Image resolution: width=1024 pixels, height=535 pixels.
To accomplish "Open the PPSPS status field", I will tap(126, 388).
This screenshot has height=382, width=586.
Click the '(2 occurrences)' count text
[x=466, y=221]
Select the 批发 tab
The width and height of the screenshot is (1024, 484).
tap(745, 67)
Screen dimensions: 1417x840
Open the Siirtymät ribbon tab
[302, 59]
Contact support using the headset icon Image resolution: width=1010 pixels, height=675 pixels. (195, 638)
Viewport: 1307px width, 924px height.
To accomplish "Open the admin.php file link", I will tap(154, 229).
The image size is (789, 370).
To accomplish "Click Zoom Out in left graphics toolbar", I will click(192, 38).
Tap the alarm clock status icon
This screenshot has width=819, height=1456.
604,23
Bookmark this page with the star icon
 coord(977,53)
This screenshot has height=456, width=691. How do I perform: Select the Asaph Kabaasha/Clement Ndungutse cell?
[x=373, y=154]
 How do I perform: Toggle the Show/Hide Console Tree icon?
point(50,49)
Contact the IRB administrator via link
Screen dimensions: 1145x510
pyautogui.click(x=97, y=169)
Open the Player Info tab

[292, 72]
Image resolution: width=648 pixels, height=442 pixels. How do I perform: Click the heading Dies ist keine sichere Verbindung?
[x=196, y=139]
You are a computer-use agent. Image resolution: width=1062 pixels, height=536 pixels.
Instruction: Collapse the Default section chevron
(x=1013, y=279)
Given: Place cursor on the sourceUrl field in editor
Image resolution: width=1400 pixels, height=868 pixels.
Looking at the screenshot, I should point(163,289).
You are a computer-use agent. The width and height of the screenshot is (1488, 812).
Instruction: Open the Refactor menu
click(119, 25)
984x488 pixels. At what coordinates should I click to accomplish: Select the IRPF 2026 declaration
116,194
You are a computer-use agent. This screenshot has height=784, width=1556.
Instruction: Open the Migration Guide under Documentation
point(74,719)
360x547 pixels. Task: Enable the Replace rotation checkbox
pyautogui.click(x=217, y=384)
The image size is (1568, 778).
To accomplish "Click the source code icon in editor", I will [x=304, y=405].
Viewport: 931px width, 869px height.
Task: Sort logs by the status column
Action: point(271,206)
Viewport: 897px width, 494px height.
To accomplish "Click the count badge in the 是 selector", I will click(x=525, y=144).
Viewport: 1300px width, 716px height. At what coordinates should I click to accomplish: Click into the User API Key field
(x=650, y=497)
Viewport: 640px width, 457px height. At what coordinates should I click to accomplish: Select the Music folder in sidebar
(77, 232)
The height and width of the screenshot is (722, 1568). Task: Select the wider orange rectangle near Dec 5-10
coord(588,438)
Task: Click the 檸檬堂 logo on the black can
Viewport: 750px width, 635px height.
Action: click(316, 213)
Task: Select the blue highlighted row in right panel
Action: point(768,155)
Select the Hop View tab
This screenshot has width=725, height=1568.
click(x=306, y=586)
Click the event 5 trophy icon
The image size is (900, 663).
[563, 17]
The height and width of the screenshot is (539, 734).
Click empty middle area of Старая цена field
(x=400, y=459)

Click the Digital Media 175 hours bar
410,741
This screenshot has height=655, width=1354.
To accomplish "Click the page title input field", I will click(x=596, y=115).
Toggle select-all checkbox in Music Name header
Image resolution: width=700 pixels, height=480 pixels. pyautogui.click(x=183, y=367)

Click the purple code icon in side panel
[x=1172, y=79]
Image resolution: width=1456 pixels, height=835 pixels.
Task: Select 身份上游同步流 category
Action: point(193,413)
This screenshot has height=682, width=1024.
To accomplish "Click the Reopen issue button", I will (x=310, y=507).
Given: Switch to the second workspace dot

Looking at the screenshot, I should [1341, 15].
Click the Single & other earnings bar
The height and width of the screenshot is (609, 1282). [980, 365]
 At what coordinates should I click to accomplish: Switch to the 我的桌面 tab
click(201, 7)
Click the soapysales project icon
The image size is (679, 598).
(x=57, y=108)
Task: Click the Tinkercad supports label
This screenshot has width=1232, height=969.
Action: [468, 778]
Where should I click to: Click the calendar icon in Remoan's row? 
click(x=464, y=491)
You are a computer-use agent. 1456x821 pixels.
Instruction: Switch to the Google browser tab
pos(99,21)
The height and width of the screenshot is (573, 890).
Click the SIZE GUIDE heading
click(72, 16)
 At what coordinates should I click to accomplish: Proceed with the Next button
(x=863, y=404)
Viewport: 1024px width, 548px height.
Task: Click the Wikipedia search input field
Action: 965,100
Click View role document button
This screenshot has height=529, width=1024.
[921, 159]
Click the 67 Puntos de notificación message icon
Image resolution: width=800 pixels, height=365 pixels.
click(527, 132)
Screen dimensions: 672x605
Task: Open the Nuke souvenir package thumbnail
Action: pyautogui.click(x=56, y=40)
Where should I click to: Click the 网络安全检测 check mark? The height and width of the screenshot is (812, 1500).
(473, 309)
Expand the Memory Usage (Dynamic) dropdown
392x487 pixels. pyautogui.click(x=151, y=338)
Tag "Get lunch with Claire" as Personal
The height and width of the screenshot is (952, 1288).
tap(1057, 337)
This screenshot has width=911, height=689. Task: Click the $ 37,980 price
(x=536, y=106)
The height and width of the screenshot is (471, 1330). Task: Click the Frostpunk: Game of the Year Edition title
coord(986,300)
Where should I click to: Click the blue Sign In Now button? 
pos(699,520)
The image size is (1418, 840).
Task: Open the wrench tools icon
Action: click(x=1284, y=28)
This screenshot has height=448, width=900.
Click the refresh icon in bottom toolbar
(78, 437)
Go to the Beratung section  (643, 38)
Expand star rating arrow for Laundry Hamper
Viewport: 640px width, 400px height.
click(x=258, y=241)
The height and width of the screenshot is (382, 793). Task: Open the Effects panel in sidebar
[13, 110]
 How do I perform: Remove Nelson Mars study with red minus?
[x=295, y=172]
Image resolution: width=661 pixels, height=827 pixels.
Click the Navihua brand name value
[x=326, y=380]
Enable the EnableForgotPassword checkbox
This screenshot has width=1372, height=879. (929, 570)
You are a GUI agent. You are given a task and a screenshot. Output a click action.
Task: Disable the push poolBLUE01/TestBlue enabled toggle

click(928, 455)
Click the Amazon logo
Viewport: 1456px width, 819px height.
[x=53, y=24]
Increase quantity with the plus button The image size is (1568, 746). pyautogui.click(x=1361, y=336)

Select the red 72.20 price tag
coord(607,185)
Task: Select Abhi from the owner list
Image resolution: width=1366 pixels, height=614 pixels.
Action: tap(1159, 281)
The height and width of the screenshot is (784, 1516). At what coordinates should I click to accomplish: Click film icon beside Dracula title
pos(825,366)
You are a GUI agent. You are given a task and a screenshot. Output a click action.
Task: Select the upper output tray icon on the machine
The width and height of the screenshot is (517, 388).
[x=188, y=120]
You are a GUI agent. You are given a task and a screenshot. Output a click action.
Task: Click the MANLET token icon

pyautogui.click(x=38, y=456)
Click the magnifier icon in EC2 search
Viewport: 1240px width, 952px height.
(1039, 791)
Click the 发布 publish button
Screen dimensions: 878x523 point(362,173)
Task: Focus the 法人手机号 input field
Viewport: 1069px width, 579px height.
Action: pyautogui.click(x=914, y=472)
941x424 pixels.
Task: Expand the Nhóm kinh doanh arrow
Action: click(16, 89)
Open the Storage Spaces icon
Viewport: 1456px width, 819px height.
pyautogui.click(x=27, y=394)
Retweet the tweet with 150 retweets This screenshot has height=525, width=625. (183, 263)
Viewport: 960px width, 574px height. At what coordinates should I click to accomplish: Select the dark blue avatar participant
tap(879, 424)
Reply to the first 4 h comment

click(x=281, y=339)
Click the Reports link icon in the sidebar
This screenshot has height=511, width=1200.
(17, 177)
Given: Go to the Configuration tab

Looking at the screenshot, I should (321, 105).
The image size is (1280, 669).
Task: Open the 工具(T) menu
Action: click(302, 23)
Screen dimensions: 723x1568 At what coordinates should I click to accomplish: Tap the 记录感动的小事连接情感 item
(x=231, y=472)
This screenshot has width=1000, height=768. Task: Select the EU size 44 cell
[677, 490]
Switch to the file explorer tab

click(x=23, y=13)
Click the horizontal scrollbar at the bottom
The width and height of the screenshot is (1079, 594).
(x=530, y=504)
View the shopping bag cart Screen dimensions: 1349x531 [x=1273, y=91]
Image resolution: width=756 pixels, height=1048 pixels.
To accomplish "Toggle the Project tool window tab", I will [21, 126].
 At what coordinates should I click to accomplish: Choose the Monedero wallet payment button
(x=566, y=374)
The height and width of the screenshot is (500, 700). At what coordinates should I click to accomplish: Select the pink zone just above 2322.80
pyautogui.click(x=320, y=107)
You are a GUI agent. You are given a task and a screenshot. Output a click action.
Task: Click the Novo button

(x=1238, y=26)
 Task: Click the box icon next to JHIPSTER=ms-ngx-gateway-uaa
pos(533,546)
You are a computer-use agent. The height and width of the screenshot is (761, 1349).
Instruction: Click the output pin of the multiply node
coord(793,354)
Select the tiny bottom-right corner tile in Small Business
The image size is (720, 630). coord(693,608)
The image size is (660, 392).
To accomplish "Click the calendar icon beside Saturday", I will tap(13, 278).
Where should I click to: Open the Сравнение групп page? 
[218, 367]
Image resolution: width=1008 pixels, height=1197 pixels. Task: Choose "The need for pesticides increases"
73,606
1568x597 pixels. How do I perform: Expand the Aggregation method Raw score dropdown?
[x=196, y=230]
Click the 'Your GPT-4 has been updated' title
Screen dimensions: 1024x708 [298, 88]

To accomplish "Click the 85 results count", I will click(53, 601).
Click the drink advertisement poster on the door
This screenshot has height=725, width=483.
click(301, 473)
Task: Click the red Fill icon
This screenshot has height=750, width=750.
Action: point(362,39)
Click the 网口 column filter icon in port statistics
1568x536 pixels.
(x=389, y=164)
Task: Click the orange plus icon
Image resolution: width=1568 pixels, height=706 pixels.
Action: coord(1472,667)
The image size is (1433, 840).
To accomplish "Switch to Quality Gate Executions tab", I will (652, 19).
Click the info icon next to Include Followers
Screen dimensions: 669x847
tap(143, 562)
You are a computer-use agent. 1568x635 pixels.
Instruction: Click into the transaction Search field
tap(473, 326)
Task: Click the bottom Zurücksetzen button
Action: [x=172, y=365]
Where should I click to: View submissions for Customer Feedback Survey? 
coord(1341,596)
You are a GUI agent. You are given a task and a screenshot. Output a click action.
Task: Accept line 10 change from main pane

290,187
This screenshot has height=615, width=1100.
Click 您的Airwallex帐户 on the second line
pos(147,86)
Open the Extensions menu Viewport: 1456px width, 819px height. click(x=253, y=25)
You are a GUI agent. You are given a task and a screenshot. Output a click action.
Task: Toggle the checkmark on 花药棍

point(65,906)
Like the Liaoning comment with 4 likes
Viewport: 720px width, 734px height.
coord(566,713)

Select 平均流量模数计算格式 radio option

▸ **Required task**:
Rewrite the lines of the material above as a numbered list, starting at the line that contains "You are a computer-use agent. 1568x635" and ending at the line that contains "coord(1341,596)", with both of those lines included. Leave out any blank lines.

▸ **Response to this task**:
1. You are a computer-use agent. 1568x635 pixels.
2. Instruction: Click into the transaction Search field
3. tap(473, 326)
4. Task: Click the bottom Zurücksetzen button
5. Action: [x=172, y=365]
6. Where should I click to: View submissions for Customer Feedback Survey? 
7. coord(1341,596)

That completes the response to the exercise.